Cardio and aerobic training are NOT the same, although many people mistakenly use them interchangeably. We all know that kettlebell training can be used to benefit the aerobic system, so there is no question there. Producing training adaptations for the heart (cardiac muscle) directly is not interchangeable with adaptations to the aerobic system.
For example, the most common protocol to increase the size of the left ventricle of the heart is 30-90 minutes of light continuous activity with the heart rate typically 120-150 BPM; this is commonly known as the "cardiac output method" of training. Keep in mind that athletes competing in endurance events like marathons or long cycling events will need MUCH longer duration than that.
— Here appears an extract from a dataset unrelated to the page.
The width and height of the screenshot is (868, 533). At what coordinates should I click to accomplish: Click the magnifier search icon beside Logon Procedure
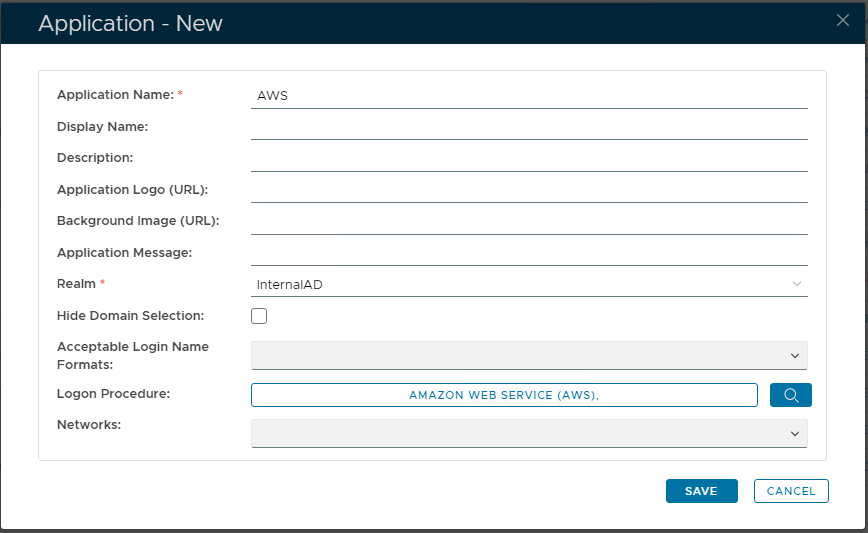click(790, 395)
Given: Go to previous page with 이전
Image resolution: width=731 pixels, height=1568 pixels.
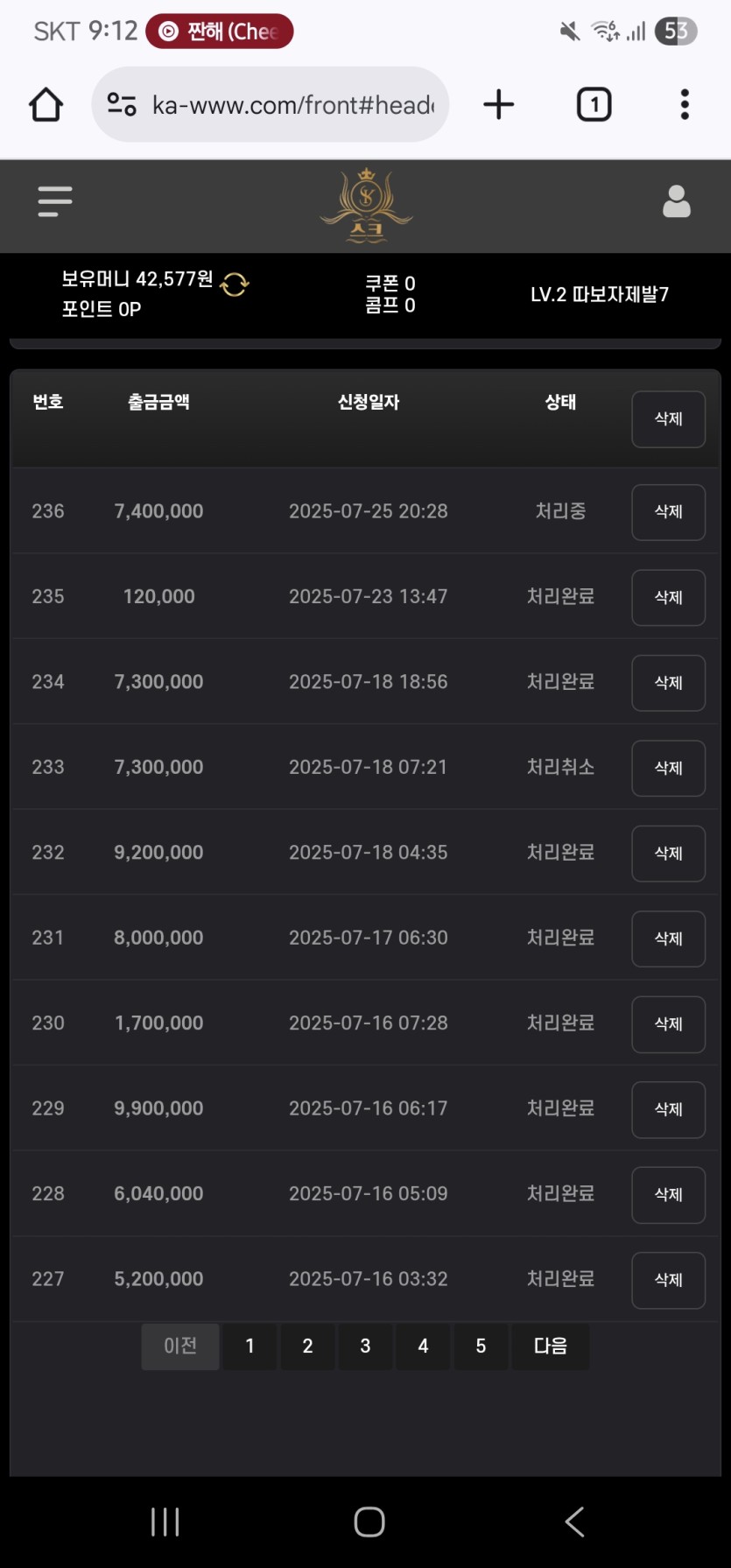Looking at the screenshot, I should click(180, 1346).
This protocol is generally understood to work best when used with activities of little-to-no resistance, meaning it is hard to make a kettlebell work well for this protocol. One of the reasons for this is that achieving the desired stretching of the left ventricle of the heart is dependent on having sufficient blood flow into the ventricle, or "end-diastolic volume." If the heart is beating too fast then it doesn't have time to fill the ventricle sufficiently. Likewise, if there is too much resistance in the muscles, then the correlated vasoconstriction can result in reduced the blood flow back into the heart, again reducing the amount of stretch the ventricle gets.
This is why for the cardiac output method you typically need activities like walking, jogging, cycling, swimming, etc. for the method to work. The good news for you
@Kozushi as a judoka is that you can likely use uchikomi for this. If you did 30+ min of uchikomi at low-to-medium intensity levels that should be sufficient.